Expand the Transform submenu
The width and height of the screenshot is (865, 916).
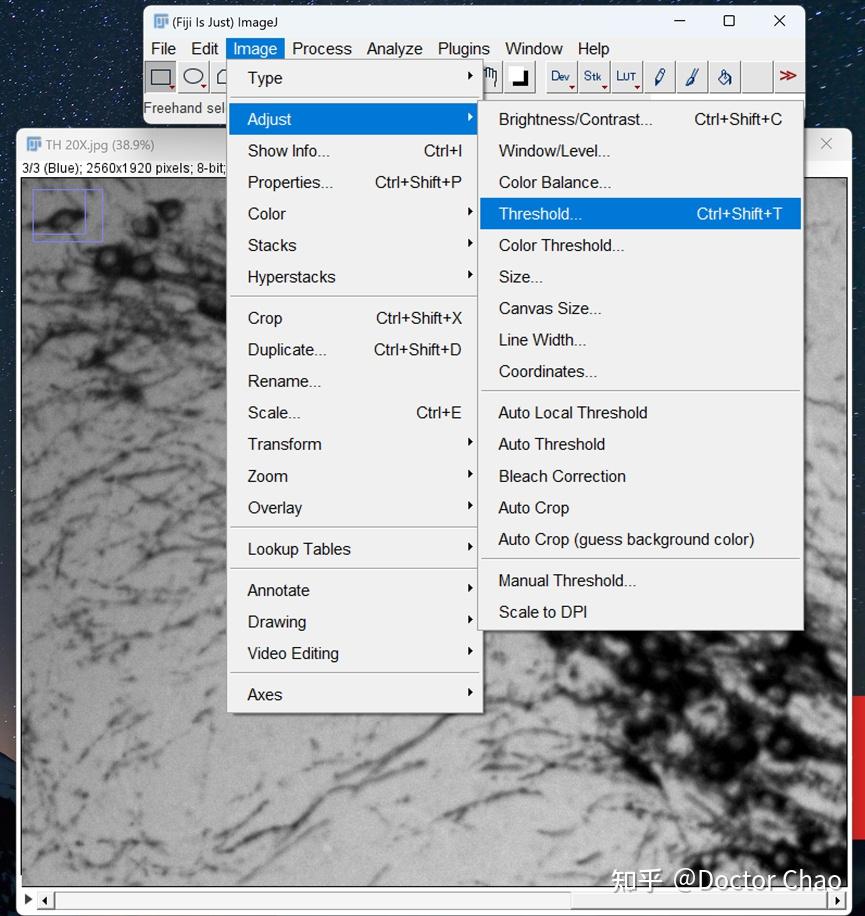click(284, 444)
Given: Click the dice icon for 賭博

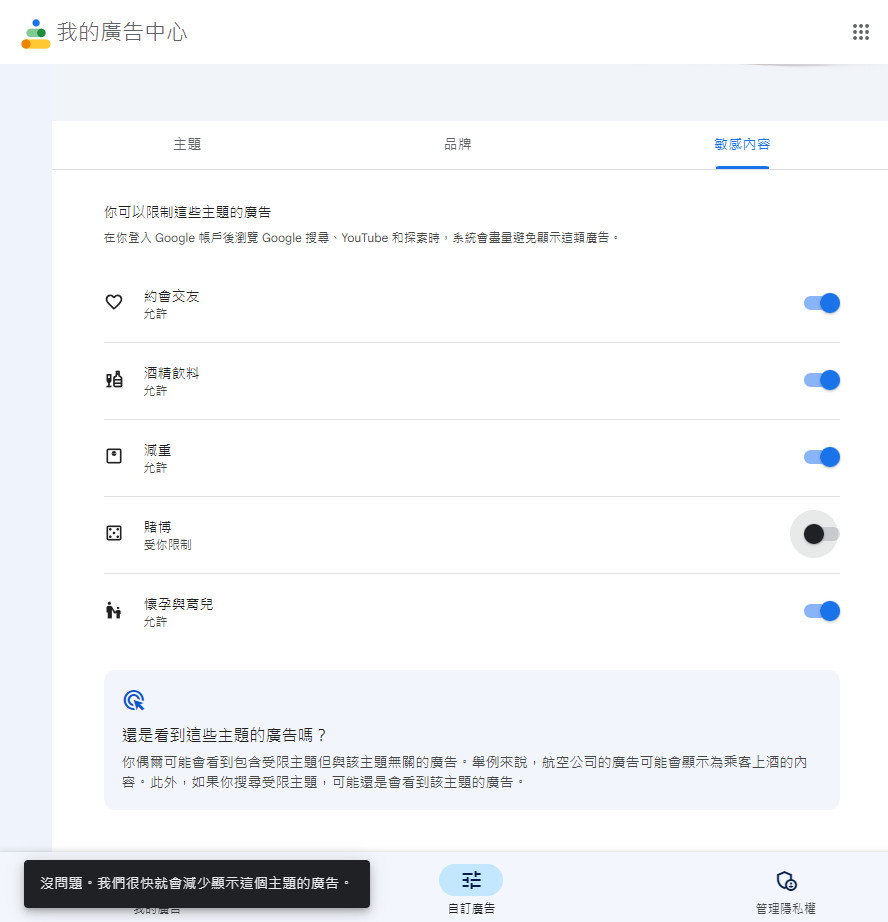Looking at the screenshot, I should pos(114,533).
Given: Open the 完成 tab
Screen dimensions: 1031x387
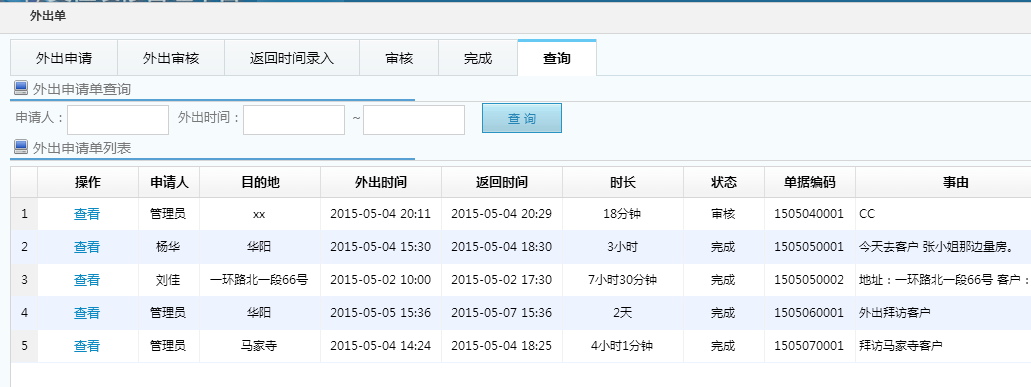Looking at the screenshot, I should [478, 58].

═══

PROBLEM: Exactly repeat every line from the line that includes "Given: Click the dice icon for 賭博" to the end of the listing, and nothing else, leaving pictures out.

SOLVED PROBLEM:
Given: Click the dice icon for 賭博

Looking at the screenshot, I should pos(114,533).
Given: Open the 完成 tab
Screen dimensions: 1031x387
Looking at the screenshot, I should [478, 58].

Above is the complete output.